We want to have some kind of IRI though (which should indeed resolve), since that enables the parser to be able to simply switch on datatype unconditionally. AFAIK (most) JS engines use interned strings, so the compare should come down to a simple reference compare.
Well, an identical series of characters parsed n times will still occupy n times the space. Interning doesn’t reconcile those. So if it must be a URI (and I don’t see why that would provide an advantage, certainly not memory- or speed-wise), perhaps make it a short URN.
You can still switch unconditionally, just much faster.
I agree that the current URL should be dropped, as it does not resolve.
In most RDF serialization formats, the default datatype for literals is String. If HexTuples would us the NamedNode (or the URI) as the default datatype, it should always serialize strings with xsd:string
. That way, NamedNode Tuple statements do not need an IRI in the datatype.
If it really needs an IRI, I suggest linking to a NamedNode concept in this very spec - it would be a sensible place to resolve to. Or maybe the URI spec?
xsd:anyURI
is a good candidate replacement for rdf:namedNode
No, that’s a URI, not the node named by that URI.
Perhaps I'm misunderstading, but
[s, p, v, dt, l, g]
that’s a URI
rdf:namedNode
is currently in the dt
position which indicates the datatype of v
not the node named by that URI
No that'd be the v
position
So together
[s, p, "schema.org/name", "http://www.w3.org/2001/XMLSchema#anyURI", l, g]

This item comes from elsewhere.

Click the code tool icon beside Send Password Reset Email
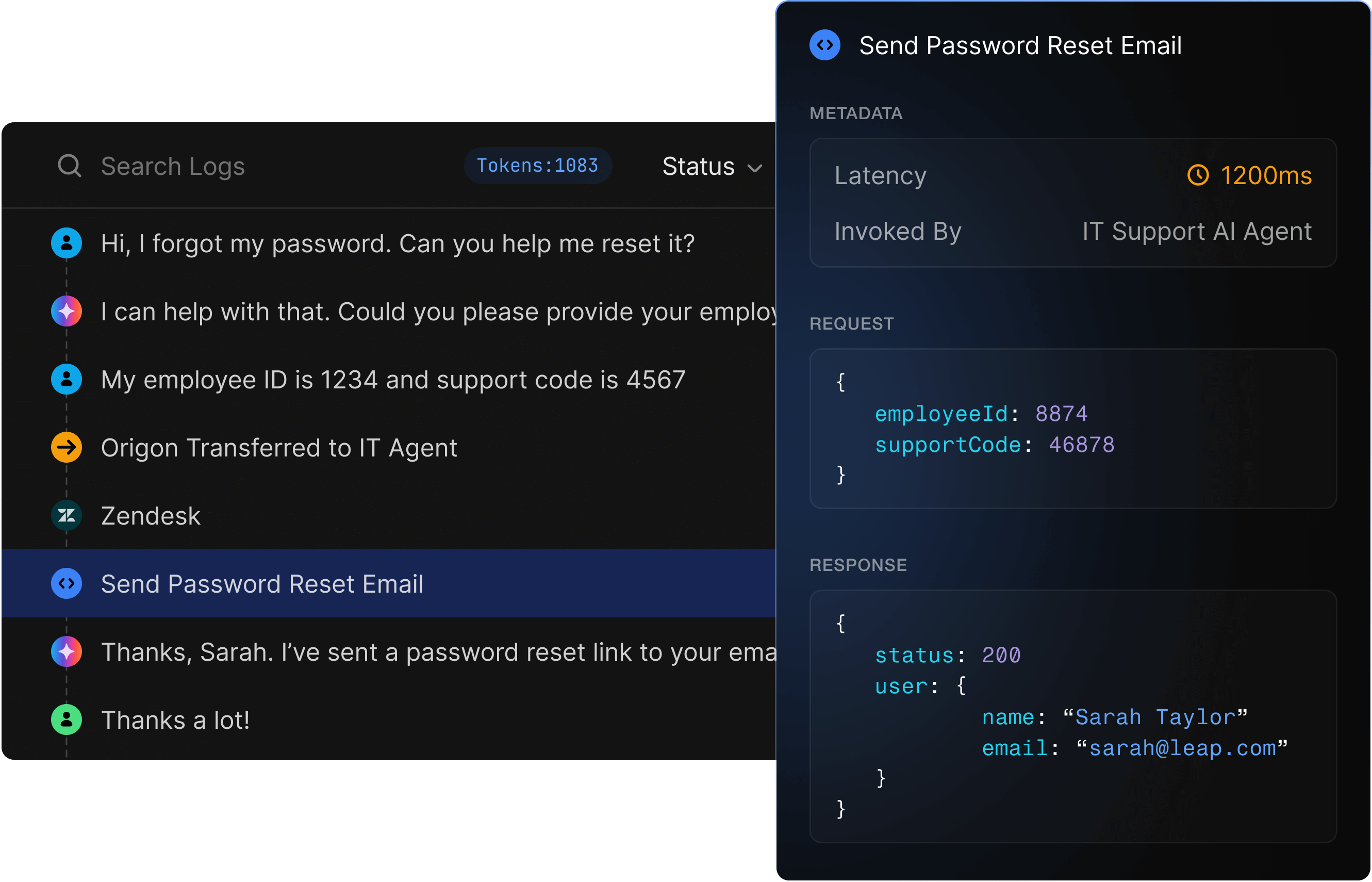 [67, 583]

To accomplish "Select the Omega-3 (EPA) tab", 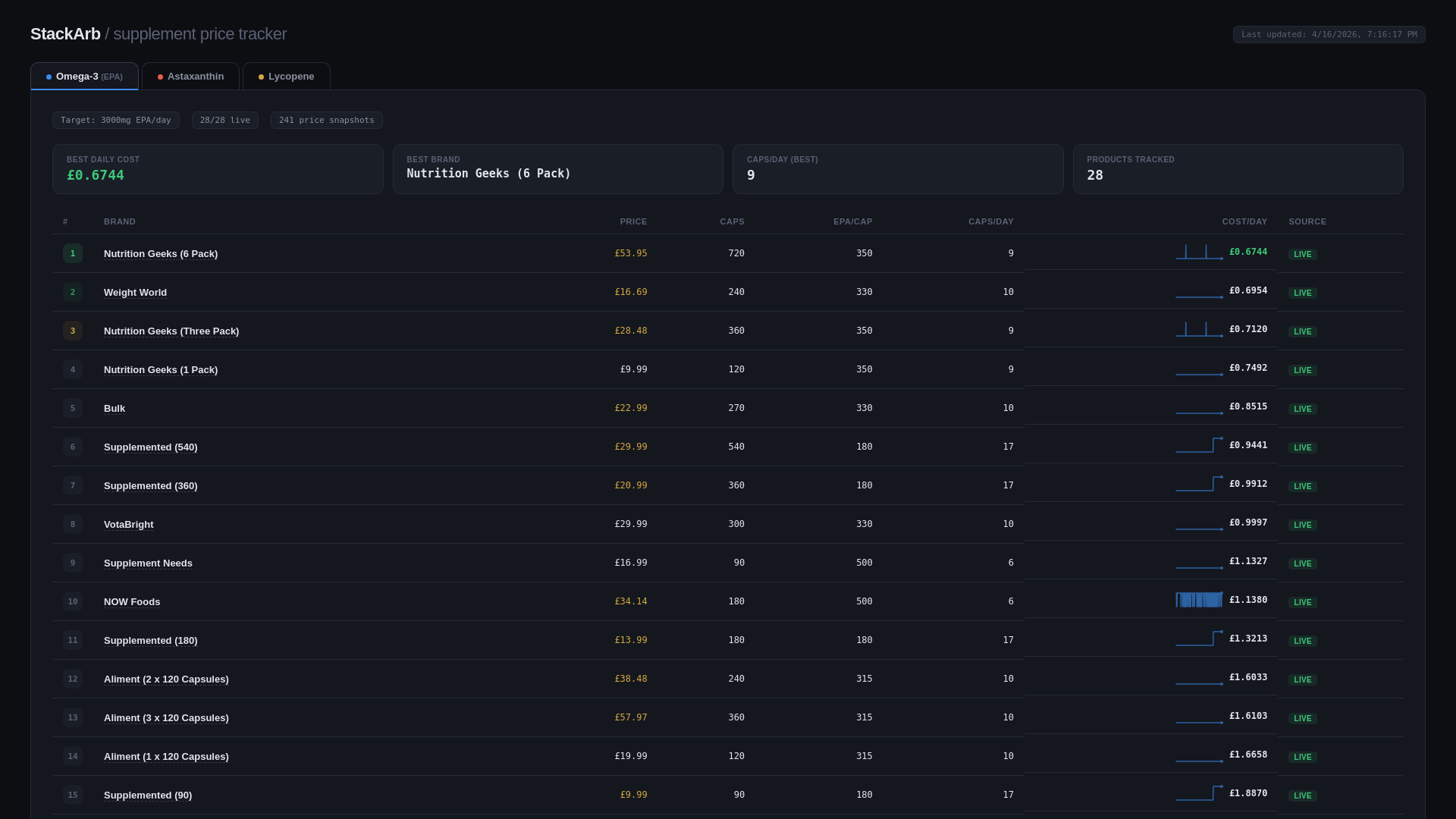I will click(x=84, y=77).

Though rereading that part of a spec more closely, they allow them to be relative, which might pose a problem
There's a difference between
<http://example.org>
"http://example.org"^^<http://www.w3.org/2001/XMLSchema#anyURI>
Both exist and they are not the same.
Even "foo"^^<http://www.w3.org/1999/02/22-rdf-syntax-ns#namedNode>
exists (despite the URI not resolving).
So I relaunch my suggestion of ""
and "_"
, which will make a tremendous performance difference. Bonus: you can then even switch on dt.length
and not on its contents, because no valid URIs of length 0 and 1 exist.
There's a difference between
http://example.org
"http://example.org"^^http://www.w3.org/2001/XMLSchema#anyURI
Hmm, seems bizarre to me. I intuitively figured that, since 'everything is a resource', literals are just a convenient way to point to certain resources which lack a uri space / are too complex for the uri spec. Thinking of the datatype iri as the 'scheme' and the value as the 'path'.
I'll go and rethink some things ;)
Here's a quick performance test: https://gist.github.com/RubenVerborgh/1b70a456230027468a715b54afb59242
On my machine:
- 2.5M triples with full URIs for
dt
: 4.6s - 2.5M triples with single chars for
dt
: 2.8s
literals are just a convenient way to point to certain resources which lack a uri space / are too complex for the uri spec
*Or vice-versa, that uri's are used to determine points in irregular defined spaces
Hmm, seems bizarre to me.
See "http://example.org"^^http://www.w3.org/2001/XMLSchema#anyURI
as a shortcut for
_:x a Literal.
_:x _:value "http://example.org".
_:x _:dataType <http://www.w3.org/2001/XMLSchema#anyURI>.
The syntax in fact hints at this interpretation, with ^
representing reverse path traversal in N3.
Full answer in https://www.w3.org/TR/rdf11-mt/
Closed in https://github.com/ontola/hextuples-parser/releases/tag/v2.0.0
Has been replaced with globalId
and localId
respectively